I watched all of season 1 and the first episode of season 2 yesterday. (I guess I liked it more than the first time… or something).

Remember during Sex and the City (or… even now…or in the pilot of Girls) when people would talk about what character they were most like? Obviously most people think they are/long to be Carrie. (This is only the result of the fact that her character is the most developed, in my opinion.) I find that practice annoying. I’m not going to go so far as to claim to be a “Hannah”, but I felt shame in how much I identified with her character. [Who wants to be Hannah? She is about as far from Carrie as you can possibly be! </snark>]

I suppose that’s sort of normal, right? Once again, she is the most developed character. She also is a twenty something, flailing through her New York City life. It’s sort of unremarkable that I, of a similar existence, would identify with her. I guess I’m most intrigued by the fact that I feel shame about that.

I’m sure that the shame stems from the fact that Hannah is an “undesirable” in our society. If I identify with Hannah, does that make me equally blobby?

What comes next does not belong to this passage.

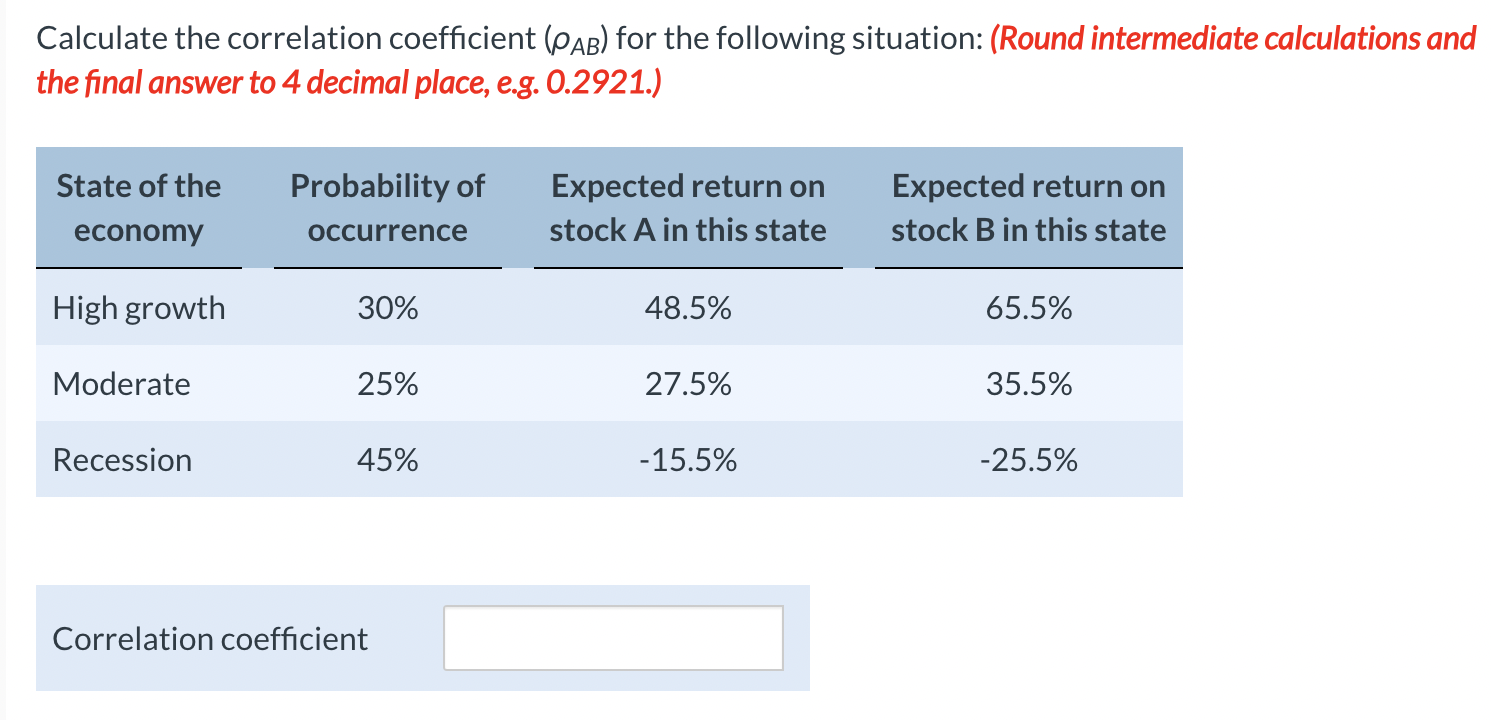This screenshot has width=1491, height=720.
Task: Select the High growth row
Action: click(138, 308)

On New Year’s Eve, I went out with a friend in the thriving metropolis that is the San Francisco suburbs. It was anticlimactic. At 1:48, while we were peacefully sipping our end-o-the-night waters in the corner, the bouncer told us it was time to leave.

Me: Sir, this bar doesn’t close until 2:00.

Bouncer: It’s 2:00.

Me: Uh. No it’s not. It’s 1:48.

Bouncer: No it’s not. It’s 2:00. [He holds up his phone which clearly says the time is 1:48]

Me: Your phone says 1:48!

Bouncer: Yeah. It’s time to go.

[Honestly, we were just trying to sober up in the corner. We were drinking water. And the bar was still full.]

Me/My Friend: It’s fine. We’ll leave. At least we’re not going home alone like you.

[It’s foggy who actually said this. I don’t know why either of us would, but one of us did. I’m pretty sure the implication here was that he was just a mean person.]

Bouncer: I’m married. And besides, I would NEVER take your fat ass home.

We walked to her car. I fumed. [Anyone who knows me knows that I can get riled up REAL fast.] She settled into the backseat to continue the sobering up process. I stormed back to the bar.

Me [pointing at Bouncer]: Can I have a word with you?

Bouncer: Uh. Sure?

I proceeded to hand him a piece of my [somewhat inebriated] mind. I told him that in a society where women are bombarded by ridiculous body expectations and images of unattainable beauty standards, it’s shameful that he would fling the term “fat ass” so nonchalantly, unapologetically. I surely belabored the point more than necessary because, well, I had consumed a few cocktails to ring in the New Year.

He apologized.

I have infinite body issues. My weight fluctuates a lot. I emotionally eat.

And sometimes when I’m drunk, I will dole out my liberal, feminist, wanna-be body-confident propaganda.

PS I wrote part of this entry while going to the bathroom. Put that in the Hannah column.